We are interested in the complexation of substrates of environmental, biological, and toxicological interest in order to optimize their detection using very sensitive methods including luminescence and mass spectrometry. To this aim, we have been working on the design and the synthesis of receptors for neutral molecules and ions, and ligands for metal cations. Molecular architecture plays a central role in our scientific reasoning. Indeed, the design of these systems uses the concept of preorganization in order to maximize the control of the formation of the desired structures, and to optimize the stability of the resulting complexes.
More specifically, we have developed:
– Molecules featuring a hydrophobic cavity for the encapsulation of non-polar substrates[1] or cations via p electron-cation interactions[2];
– Cage-like ligands for the encapsulation of specific cations (H+, Cu+), and the study of the effect of encapsulation on the molecular structure of the receptor (e.g., dissymmetrization[3]) or, reciprocally, the effect of the structure of the ligand on the coordination behavior of the encapsulated cation (e.g., unusual coordination environment/geometry, unusual metal complex dynamics[4]).

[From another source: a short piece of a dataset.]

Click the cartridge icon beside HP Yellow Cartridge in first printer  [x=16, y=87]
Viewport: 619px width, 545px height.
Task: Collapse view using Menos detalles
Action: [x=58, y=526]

Fig. 7. ORTEP view of a coordination polymer involving a Cu+-complexed tris-pyrazolylmethane-based molecular cage in which a water molecule is bound to the receptor and to Cu+ (ellipsoid in orange).
Recently, we have focussed our research in two directions:
– The metallo-organic cryptophanes, a class of molecular cages that belong to the family of receptors invented by the late André Collet, which, unlike the fully organic original systems, incorporate transition metal cations as assembling units. Our approach uses square planar palladium and platinum complex fragments and cyclotribenzylene functionalized with nitrile binding subunits. Remarkably, the self-assembly process is diastereoselective, generating the chiral, D3-symmetric cryptophanes.[5]
Fig. 8. ORTEP view of a pallado-organic cryptophane including a chloroform guest. The triflate anions are omitted for clarity.
– The sequestration of heavy M4+ metal cations. We synthesize bio-inspired ligands for the efficient complexation of highly toxic actinides such as Pu4+, and tetravalent transition metal cations, such as Zr4+, which finds applications in imaging by positron emission tomography, and represents a surrogate of Pu4+.[6] Our ligands use the hydroxamate function as metal binding fragment. This singly anionic oxygen-based chelate is found in natural siderophores, but has only scarcely been involved in synthetic coordination chemistry. This project is a joint venture with the group of Dr. Michel Meyer at the Institute of Molecular Chemistry of the Université de Bourgogne in Dijon (ICMUB).
References.
[1] C. Huo, J.-C. Chambron, M. Meyer, New J. Chem. 2008, 32, 1525-1536.
[2] (a) F. Brégier, E. Aubert, E. Espinosa, J.-C. Chambron, ChemistrySelect 2016, 1, 2389-2395; (b) A. Lélias-Vanderperre, E. Aubert, J.-C. Chambron, E. Espinosa, Eur. J. Org. Chem. 2010, 2701-2708; (b) F. Brégier, O. Hudeček, F. Chaux, M.-J. Penouilh, J.-C. Chambron, P. Lhoták, E. Aubert, E. Espinosa, Eur. J. Org. Chem. 2017, 3795-3811.
[3] C. Bonnot, J.-C. Chambron, E. Espinosa, K. Bernauer, U. Scholten, R. Graff, J. Org. Chem. 2008, 73, 7881-7881.
[4] L. Wang, J.-C. Chambron, E. Espinosa, New J. Chem. 2009, 33, 327-336.
[5] A. Schaly, Y. Rousselin, J.-C. Chambron, E. Aubert, E. Espinosa, Eur. J. Inorg. Chem. 2016, 832-843.
[6] (a) P. Jewula, J.-C. Chambron, M.-J. Penouilh, Y. Rousselin, M. Meyer, RSC Adv. 2014, 4, 22743-22754; (b) P. Jewula, J.-C. Berthet, J.-C. Chambron, Y. Rousselin, P. Thuéry, M. Meyer, Eur. J. Inorg. Chem. 2015, 1529-1541.